Business is so bad for automakers even the companies that don't usually give in on price to customers are offering incentives.

"Honda traditionally doesn't give a lot of incentive and a lot of rebates -- never has done the word rebate," said Bill Dumont, General Manager of Lia Honda. "So any time there is a program out there, it's really worth it to take advantage of it."

Depending on the model, buyers of new Hondas can get loans at 2.9% interest, or $2,500 rebates.

However, at lunch time on Presidents' Day, nothing was moving in the dealer's lot - not people, not cars.

People shopping at the nearby Ocean State Job Lot know the car industry is in trouble.

"You can get good deals on them right now, I know that much," said Scott Bowen, from Enfield.  "They're trying.  To me, right now is the time to buy a car, if you want to get one."

Many people are holding onto their vehicles instead of buying new ones. "Mine has 122,000 miles on it," said Ellie Cooper, from Bloomfield.  "As long as it gets up in the morning, so will I."

In October, Richard Karat bought a new Ford Ranger pickup truck, the third Ranger he's owned in a row.   But his wife says now may not be the time to buy.

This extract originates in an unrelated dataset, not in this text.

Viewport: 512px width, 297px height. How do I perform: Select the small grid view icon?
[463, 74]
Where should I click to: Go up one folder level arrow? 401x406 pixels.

"Because of the way the economy looks," said Barbara Karat,  "I think a couple more months would tell me more.  Just because it's George Washington weekend or whatever, I'd still wait."

For car buyers whose credit is less than very good, loans are difficult to land, said Dumont at the dealership.  But when the economy comes back, he said, car dealers will be the first to see it.